• **ABOUT THIS TASK**
Among the lines below, copy exactly those from the one with "Task: Click the email icon for Marion THOMAS" through the one with "Task: Select the Microsoft tab", counting both ends.

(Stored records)
━━━━━━━━━━
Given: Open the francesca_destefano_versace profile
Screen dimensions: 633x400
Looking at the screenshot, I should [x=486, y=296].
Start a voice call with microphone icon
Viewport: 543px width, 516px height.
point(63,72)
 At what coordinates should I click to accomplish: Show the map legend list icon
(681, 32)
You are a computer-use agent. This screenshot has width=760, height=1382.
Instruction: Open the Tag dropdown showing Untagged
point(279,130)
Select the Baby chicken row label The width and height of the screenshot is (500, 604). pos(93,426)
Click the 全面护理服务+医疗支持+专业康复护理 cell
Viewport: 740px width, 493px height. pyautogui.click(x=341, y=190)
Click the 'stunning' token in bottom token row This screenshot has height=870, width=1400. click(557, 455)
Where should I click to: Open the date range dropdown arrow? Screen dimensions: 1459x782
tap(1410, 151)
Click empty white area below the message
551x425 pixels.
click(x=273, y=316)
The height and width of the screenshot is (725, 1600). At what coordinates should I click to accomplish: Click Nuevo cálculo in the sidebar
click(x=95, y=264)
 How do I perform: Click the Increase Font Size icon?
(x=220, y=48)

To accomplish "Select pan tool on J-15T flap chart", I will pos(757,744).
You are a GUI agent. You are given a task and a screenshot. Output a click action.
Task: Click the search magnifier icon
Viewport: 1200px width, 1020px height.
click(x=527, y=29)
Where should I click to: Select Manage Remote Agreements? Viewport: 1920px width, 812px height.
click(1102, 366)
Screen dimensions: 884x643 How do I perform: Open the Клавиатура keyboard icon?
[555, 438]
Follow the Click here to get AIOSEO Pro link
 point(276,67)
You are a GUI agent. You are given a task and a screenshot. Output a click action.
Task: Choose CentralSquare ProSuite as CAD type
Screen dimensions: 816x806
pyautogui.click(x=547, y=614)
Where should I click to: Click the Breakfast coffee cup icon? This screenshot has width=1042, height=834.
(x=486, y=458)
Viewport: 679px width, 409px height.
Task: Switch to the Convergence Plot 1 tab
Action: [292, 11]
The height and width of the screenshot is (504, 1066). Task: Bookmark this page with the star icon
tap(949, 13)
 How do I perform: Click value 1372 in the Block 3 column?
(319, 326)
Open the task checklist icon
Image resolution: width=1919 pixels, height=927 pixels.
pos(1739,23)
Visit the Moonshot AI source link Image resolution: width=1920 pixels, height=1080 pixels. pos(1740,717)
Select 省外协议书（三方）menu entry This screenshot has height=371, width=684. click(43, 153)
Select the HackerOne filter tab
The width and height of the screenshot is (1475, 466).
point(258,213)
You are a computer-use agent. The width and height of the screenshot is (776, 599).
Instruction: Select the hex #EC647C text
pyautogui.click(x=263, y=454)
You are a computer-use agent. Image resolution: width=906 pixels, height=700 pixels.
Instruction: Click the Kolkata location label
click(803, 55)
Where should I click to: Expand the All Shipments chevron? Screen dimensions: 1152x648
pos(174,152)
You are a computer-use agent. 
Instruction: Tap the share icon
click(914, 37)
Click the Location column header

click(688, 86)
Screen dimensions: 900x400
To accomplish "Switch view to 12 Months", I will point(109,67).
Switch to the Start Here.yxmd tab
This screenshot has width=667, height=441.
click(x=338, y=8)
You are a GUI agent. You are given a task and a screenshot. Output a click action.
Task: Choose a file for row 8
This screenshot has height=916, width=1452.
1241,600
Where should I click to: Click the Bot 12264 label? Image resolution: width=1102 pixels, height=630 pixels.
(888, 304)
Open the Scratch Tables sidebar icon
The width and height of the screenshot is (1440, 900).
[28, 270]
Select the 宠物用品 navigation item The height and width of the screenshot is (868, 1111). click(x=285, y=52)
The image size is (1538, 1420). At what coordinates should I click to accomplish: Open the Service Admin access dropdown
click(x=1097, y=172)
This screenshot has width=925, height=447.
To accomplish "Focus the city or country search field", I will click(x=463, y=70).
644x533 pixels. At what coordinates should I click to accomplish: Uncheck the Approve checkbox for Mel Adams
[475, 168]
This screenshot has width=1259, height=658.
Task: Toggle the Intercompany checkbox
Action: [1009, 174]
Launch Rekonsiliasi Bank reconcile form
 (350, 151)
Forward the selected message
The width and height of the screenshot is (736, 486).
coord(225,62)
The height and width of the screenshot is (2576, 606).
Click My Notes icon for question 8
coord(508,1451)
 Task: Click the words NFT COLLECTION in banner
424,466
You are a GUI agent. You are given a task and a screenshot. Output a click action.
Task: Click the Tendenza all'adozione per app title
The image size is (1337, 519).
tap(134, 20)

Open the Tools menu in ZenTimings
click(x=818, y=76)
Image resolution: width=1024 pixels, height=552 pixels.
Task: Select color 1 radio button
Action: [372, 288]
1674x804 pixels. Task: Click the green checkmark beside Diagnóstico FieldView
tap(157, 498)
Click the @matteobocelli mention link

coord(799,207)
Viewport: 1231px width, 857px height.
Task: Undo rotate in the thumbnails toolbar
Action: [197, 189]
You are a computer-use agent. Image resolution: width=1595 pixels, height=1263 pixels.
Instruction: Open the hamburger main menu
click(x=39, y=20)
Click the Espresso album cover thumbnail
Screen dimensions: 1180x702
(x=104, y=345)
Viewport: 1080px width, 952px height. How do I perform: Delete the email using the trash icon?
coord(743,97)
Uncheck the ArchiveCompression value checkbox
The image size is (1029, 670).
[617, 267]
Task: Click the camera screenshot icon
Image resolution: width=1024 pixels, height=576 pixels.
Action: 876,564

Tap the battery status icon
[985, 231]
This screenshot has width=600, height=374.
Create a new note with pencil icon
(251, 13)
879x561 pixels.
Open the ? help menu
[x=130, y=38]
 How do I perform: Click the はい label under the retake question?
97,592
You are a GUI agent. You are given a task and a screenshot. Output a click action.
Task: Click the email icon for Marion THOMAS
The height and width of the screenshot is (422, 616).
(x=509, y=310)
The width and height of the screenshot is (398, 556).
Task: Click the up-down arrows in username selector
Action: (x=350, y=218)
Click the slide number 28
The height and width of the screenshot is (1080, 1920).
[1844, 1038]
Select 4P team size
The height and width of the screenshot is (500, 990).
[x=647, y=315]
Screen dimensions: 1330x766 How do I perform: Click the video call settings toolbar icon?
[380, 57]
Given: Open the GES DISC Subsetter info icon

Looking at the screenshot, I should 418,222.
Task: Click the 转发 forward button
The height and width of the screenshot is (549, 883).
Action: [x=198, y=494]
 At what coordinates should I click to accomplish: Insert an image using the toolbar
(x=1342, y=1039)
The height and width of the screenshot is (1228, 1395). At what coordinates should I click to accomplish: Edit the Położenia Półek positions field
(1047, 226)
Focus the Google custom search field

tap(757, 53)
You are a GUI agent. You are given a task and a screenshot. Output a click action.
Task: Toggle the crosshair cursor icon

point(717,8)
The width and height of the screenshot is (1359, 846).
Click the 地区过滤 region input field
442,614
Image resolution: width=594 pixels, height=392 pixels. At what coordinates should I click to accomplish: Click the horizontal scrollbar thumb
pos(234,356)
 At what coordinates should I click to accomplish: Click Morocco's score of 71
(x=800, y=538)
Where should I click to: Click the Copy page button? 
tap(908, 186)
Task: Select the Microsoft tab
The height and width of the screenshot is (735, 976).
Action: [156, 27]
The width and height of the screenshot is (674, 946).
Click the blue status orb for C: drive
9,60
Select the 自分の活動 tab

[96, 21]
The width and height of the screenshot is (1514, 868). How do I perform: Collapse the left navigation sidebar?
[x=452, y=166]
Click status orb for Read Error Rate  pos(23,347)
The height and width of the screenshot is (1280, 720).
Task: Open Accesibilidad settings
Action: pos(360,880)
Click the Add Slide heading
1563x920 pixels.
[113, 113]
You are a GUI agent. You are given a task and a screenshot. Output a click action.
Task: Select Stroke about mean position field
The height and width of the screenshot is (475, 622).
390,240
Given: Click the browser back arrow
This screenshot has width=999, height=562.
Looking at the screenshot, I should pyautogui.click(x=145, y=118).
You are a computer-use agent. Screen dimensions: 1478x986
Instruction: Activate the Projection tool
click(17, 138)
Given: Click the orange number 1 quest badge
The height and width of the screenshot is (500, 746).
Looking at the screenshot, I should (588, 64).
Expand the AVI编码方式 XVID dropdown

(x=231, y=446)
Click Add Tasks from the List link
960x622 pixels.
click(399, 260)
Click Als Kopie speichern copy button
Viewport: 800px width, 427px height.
━━━━━━━━━━
• **EXERCISE OUTPUT**
Task: Click the email icon for Marion THOMAS
The height and width of the screenshot is (422, 616).
(x=509, y=310)
The width and height of the screenshot is (398, 556).
Task: Click the up-down arrows in username selector
Action: (x=350, y=218)
Click the slide number 28
The height and width of the screenshot is (1080, 1920).
[1844, 1038]
Select 4P team size
The height and width of the screenshot is (500, 990).
[x=647, y=315]
Screen dimensions: 1330x766 How do I perform: Click the video call settings toolbar icon?
[380, 57]
Given: Open the GES DISC Subsetter info icon

Looking at the screenshot, I should 418,222.
Task: Click the 转发 forward button
The height and width of the screenshot is (549, 883).
Action: [x=198, y=494]
 At what coordinates should I click to accomplish: Insert an image using the toolbar
(x=1342, y=1039)
The height and width of the screenshot is (1228, 1395). At what coordinates should I click to accomplish: Edit the Położenia Półek positions field
(1047, 226)
Focus the Google custom search field

tap(757, 53)
You are a GUI agent. You are given a task and a screenshot. Output a click action.
Task: Toggle the crosshair cursor icon

point(717,8)
The width and height of the screenshot is (1359, 846).
Click the 地区过滤 region input field
442,614
Image resolution: width=594 pixels, height=392 pixels. At what coordinates should I click to accomplish: Click the horizontal scrollbar thumb
pos(234,356)
 At what coordinates should I click to accomplish: Click Morocco's score of 71
(x=800, y=538)
Where should I click to: Click the Copy page button? 
tap(908, 186)
Task: Select the Microsoft tab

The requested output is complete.